*** Data extract Section Begins ***

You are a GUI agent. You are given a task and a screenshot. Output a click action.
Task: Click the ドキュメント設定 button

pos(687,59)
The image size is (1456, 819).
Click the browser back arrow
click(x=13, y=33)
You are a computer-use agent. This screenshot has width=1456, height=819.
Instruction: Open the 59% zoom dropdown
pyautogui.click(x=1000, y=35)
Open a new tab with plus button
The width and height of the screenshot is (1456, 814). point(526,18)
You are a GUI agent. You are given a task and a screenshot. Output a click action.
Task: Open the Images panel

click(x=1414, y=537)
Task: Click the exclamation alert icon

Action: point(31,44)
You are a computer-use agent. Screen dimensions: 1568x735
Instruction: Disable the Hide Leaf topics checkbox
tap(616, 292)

*** Data extract Section Ends ***

Work instructions =>
Look over the entries above. Copy every line that contains the word "agent".

Output of the task =>
You are a GUI agent. You are given a task and a screenshot. Output a click action.
You are a computer-use agent. This screenshot has width=1456, height=819.
You are a GUI agent. You are given a task and a screenshot. Output a click action.
You are a computer-use agent. Screen dimensions: 1568x735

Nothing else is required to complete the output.